Former Israeli Prime Minister Ehud Olmert delivered a scathing rebuke of Israel’s planned humanitarian zone in Rafah, telling The Guardian on Sunday that the initiative constitutes a “concentration camp” and would amount to ethnic cleansing if Palestinians are forcibly relocated into it.
“This is a concentration camp. I’m sorry,” said Olmert, referring to the Israeli proposal to construct a controlled humanitarian city south of the Morag route, intended to separate Gaza’s civilian population from Hamas.
“If they are pushed into this so-called humanitarian city, you can call that ethnic cleansing,” he added. “It hasn’t happened yet—but this is the inevitable interpretation of any attempt to build a camp for hundreds of thousands of people. When you build a camp to ‘cleanse’ more than half of Gaza, it’s not to save Palestinians. It’s to push them out. There’s no other way to read it.”
Olmert’s comments follow a recent security briefing by Israel’s defense minister, who confirmed plans to relocate large numbers of civilians to what has been described as a secure enclave, separated from ongoing military activity.
Citing months of inflammatory rhetoric by Israeli ministers—including references to “cleansing” Gaza and proposals to build Israeli settlements there—Olmert rejected the government’s claim that the humanitarian zone is designed to protect civilians.
He said that by spring of this year, after Israel “publicly and brutally” abandoned ceasefire negotiations, he concluded that the state was committing war crimes.
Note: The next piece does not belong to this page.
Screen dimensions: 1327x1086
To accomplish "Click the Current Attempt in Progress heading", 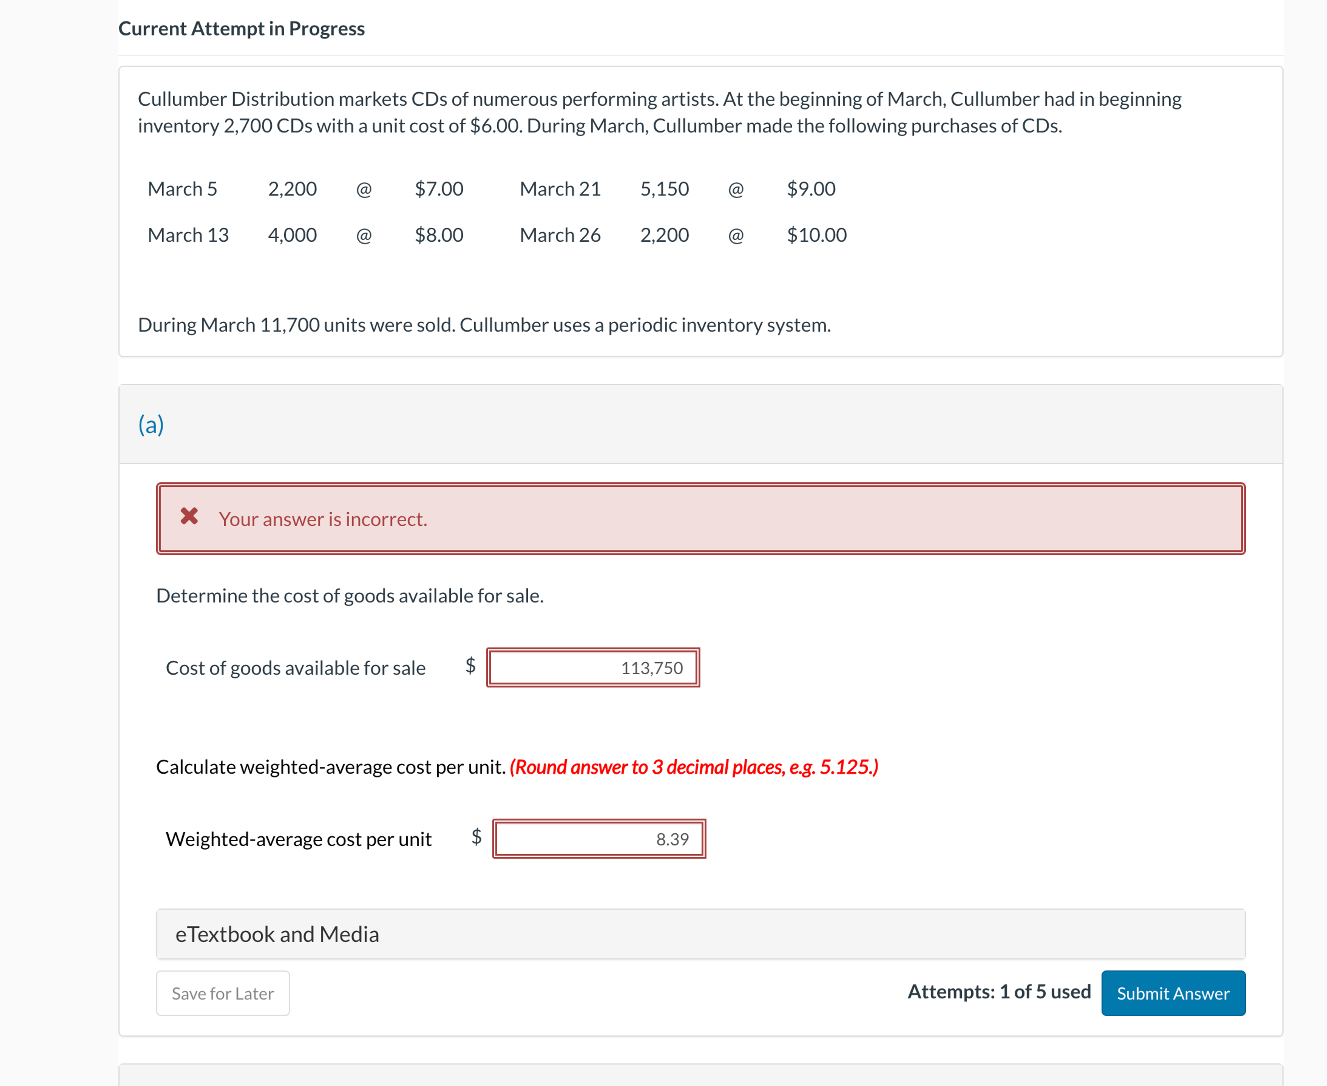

“I’m ashamed and heartbroken,” said Olmert. “A war that began as self-defense has become something else entirely. That’s why I decided to speak out. What else can I do to change the narrative, except acknowledge these evils and make sure the world knows that there are other voices in Israel?”
Olmert added that he still believes a two-state solution is possible, and that he has been working with former Palestinian foreign minister Nasser al-Kidwa to advance an international resolution. He suggested that a historic agreement ending the war in Gaza could be exchanged for normalization with Saudi Arabia—if only Prime Minister Netanyahu were willing to accept it.
He also expressed disbelief over Netanyahu’s recent recommendation that Donald Trump receive the Nobel Peace Prize, despite the International Criminal Court’s arrest warrant against Netanyahu for alleged war crimes.
Turning to the West Bank, Olmert said he sees ongoing “systematic, brutal, and criminal” actions by what he called “the hilltop horrors”—a reference to violent settler groups.
“There’s no way they could act so consistently and extensively without an organized framework of support and protection provided by Israeli authorities in Judea and Samaria,” Olmert said.
He concluded by warning that Ministers Bezalel Smotrich and Itamar Ben Gvir represent “a greater long-term threat to Israel’s security than any external enemy.”
“These people,” he said, “are the enemy from within.”